═════ Information supplied ═════

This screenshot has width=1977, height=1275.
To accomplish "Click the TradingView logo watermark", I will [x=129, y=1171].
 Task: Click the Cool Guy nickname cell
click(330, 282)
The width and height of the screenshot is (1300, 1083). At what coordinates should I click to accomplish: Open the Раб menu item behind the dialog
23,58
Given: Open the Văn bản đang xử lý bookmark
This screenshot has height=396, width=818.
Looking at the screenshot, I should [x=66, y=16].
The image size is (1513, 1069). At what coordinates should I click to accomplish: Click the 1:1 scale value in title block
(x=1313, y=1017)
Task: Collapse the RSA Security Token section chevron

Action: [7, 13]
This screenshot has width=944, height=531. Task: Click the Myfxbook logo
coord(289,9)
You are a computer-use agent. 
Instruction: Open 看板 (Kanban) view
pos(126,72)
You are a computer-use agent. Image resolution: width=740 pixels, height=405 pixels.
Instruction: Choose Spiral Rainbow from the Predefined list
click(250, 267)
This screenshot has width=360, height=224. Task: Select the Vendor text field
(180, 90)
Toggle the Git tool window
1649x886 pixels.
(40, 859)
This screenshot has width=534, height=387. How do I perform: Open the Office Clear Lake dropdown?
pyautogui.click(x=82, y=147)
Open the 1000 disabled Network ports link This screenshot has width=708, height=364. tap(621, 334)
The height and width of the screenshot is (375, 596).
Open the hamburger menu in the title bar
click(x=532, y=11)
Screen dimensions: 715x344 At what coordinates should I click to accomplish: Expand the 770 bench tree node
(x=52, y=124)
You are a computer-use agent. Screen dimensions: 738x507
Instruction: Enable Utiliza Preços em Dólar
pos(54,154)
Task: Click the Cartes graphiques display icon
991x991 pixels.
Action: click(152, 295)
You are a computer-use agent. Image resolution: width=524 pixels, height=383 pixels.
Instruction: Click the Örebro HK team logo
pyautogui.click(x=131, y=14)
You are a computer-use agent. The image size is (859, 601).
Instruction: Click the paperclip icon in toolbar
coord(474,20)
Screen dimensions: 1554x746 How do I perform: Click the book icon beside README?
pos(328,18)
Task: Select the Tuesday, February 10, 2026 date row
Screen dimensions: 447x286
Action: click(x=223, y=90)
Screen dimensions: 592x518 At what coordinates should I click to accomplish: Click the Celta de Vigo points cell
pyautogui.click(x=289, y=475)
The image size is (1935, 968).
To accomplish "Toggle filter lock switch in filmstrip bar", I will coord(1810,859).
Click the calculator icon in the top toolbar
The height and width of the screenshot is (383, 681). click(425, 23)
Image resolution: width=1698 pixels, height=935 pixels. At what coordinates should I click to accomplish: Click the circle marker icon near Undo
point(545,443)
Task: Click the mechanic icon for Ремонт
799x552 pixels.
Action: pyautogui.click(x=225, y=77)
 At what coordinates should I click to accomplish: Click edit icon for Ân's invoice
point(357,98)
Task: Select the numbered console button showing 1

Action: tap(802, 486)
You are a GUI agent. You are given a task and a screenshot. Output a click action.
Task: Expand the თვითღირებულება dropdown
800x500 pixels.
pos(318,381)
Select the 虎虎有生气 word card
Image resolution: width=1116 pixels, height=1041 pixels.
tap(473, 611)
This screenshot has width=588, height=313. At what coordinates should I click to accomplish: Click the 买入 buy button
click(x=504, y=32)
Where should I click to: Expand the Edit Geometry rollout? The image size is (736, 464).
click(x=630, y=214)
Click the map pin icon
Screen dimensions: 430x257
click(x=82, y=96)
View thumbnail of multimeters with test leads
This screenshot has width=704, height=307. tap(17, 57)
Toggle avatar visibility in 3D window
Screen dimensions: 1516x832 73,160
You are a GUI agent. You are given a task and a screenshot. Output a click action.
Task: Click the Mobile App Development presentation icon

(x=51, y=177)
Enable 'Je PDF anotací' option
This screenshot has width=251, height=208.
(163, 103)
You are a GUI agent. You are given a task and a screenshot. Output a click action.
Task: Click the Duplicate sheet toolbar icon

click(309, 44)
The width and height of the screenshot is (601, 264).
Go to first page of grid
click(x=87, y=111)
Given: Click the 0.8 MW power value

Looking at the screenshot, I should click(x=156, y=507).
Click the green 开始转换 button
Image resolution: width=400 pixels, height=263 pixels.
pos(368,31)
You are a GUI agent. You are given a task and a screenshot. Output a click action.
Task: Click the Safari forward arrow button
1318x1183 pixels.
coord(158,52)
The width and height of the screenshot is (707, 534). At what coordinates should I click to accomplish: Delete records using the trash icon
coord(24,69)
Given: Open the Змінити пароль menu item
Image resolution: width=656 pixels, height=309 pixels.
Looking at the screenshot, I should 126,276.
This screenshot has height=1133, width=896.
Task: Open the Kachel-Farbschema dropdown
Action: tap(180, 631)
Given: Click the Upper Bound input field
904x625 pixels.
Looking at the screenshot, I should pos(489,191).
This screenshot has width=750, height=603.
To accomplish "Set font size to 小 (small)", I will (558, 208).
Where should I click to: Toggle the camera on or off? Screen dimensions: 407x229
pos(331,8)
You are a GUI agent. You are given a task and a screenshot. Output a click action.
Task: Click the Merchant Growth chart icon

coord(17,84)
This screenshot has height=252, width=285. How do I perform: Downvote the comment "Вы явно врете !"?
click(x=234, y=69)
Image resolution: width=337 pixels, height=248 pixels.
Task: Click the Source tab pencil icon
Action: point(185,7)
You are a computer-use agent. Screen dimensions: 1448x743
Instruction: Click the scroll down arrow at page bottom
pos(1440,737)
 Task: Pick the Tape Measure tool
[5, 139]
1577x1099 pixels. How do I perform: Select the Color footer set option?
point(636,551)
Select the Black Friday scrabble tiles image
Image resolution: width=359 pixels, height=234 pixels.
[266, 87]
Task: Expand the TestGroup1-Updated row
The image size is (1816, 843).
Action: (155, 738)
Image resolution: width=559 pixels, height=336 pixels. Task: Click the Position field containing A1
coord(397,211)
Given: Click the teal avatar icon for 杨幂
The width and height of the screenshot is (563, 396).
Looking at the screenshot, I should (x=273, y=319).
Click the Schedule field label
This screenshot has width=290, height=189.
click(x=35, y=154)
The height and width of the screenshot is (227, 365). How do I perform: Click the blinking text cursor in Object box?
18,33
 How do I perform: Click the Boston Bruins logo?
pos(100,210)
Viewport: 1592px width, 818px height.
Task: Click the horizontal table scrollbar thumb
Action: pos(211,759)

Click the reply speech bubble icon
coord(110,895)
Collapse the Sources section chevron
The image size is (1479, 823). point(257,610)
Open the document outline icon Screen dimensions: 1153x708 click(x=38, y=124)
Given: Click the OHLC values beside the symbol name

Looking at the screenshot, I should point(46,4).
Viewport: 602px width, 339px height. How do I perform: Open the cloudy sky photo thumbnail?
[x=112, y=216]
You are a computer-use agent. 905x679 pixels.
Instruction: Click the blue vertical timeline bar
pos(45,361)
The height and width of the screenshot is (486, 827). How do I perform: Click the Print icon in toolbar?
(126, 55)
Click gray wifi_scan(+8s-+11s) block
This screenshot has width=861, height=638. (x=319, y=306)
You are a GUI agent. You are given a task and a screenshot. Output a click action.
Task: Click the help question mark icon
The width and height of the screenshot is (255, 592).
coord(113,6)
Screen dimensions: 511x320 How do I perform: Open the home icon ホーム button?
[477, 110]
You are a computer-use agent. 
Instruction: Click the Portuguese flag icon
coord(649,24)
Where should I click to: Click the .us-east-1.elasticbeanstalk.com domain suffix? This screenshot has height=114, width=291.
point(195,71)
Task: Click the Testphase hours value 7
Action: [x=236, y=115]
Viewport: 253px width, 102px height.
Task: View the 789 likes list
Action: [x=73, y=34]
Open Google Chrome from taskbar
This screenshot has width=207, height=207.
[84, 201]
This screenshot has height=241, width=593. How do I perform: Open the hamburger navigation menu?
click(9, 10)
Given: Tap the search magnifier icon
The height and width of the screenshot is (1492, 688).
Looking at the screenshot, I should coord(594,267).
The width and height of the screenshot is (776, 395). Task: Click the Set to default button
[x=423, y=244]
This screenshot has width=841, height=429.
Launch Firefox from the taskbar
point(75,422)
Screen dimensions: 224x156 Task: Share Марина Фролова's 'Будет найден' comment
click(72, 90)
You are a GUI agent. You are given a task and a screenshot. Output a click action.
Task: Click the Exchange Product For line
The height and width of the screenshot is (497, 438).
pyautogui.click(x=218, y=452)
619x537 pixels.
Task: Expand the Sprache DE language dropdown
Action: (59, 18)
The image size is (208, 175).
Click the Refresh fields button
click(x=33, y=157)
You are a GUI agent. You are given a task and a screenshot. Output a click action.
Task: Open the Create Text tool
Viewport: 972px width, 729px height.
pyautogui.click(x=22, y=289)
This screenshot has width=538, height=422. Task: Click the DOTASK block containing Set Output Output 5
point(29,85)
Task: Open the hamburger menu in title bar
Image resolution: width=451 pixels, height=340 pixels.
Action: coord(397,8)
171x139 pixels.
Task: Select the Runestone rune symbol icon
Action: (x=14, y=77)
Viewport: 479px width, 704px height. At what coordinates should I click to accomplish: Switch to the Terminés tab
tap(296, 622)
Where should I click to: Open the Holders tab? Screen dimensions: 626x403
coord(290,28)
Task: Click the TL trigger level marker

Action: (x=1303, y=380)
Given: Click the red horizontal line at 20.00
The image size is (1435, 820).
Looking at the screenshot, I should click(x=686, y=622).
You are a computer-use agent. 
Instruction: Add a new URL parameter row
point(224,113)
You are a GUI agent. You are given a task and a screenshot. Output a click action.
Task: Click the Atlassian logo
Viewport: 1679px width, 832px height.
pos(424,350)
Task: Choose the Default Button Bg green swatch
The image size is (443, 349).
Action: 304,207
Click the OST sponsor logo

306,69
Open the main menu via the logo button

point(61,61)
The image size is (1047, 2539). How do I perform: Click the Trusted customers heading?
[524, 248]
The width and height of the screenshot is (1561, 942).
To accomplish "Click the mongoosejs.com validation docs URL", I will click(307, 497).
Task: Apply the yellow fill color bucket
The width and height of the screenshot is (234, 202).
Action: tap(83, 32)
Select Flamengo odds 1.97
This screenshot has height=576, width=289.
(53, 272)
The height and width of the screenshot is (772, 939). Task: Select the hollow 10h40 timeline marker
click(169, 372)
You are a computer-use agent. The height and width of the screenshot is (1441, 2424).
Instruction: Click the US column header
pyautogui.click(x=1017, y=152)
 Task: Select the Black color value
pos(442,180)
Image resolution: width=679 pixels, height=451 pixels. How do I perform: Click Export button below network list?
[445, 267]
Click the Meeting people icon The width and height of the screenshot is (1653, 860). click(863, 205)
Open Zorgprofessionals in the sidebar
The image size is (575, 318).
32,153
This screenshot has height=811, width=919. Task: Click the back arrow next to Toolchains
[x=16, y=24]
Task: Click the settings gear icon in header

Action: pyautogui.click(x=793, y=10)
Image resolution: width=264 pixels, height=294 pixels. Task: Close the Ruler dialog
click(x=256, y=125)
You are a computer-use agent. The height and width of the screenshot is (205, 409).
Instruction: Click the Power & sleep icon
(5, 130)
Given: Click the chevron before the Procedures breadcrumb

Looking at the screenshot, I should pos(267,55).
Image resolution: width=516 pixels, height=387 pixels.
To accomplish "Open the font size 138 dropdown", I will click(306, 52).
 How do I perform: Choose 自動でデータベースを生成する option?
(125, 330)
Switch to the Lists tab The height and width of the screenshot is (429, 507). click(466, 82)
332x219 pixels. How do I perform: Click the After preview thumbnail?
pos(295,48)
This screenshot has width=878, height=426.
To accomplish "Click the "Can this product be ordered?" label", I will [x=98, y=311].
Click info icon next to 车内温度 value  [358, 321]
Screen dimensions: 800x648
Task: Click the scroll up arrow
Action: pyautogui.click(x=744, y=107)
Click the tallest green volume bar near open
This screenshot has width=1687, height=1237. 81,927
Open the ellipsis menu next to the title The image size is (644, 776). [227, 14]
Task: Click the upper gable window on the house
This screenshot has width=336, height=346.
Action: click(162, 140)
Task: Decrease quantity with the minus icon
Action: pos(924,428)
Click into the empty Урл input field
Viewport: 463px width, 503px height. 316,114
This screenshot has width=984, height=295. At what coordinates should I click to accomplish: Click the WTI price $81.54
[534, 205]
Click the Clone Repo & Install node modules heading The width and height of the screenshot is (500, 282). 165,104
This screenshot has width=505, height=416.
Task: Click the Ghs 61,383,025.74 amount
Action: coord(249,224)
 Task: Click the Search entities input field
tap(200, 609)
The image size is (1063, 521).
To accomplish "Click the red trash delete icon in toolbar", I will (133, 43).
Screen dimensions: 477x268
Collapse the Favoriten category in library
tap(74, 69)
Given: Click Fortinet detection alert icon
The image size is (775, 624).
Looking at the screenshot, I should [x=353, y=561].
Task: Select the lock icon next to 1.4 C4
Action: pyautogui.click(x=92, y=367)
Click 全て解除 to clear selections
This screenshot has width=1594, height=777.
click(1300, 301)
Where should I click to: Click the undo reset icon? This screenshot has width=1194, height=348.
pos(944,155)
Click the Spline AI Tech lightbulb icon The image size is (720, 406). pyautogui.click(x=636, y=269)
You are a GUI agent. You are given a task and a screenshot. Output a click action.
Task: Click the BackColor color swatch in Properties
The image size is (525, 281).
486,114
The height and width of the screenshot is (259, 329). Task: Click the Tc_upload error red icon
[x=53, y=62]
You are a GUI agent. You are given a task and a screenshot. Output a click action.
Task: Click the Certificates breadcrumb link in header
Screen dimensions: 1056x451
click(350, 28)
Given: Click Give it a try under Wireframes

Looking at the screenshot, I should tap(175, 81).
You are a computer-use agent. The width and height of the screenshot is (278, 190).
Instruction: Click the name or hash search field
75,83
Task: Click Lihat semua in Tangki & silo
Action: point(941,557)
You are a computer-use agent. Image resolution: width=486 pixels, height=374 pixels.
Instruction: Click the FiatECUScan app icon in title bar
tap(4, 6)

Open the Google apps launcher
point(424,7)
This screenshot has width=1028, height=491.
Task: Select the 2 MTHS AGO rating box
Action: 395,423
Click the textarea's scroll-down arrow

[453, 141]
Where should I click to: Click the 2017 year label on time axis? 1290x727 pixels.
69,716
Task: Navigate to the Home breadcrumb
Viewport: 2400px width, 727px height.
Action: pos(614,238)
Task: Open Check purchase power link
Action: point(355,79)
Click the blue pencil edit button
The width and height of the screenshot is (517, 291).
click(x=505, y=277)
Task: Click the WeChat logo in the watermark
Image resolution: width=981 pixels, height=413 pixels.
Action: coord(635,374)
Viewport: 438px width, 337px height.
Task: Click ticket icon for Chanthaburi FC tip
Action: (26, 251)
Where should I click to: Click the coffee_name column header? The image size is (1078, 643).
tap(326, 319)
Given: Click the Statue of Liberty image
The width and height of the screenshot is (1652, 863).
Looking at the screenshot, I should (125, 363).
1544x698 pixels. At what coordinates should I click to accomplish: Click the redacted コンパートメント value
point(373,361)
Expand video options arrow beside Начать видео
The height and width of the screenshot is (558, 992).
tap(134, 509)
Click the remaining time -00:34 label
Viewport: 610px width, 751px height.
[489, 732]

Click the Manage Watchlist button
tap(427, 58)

═════

§ **Task objective**: Please give the part of the items that opens with the line containing "You are a computer-use agent. The image" and closes with the line containing "pos(328,18)" again, changing "paperclip icon" to "attachment icon" and leaving everything else as it is.

§ **Output for this task**:
You are a computer-use agent. The image size is (859, 601).
Instruction: Click the attachment icon in toolbar
coord(474,20)
Screen dimensions: 1554x746 How do I perform: Click the book icon beside README?
pos(328,18)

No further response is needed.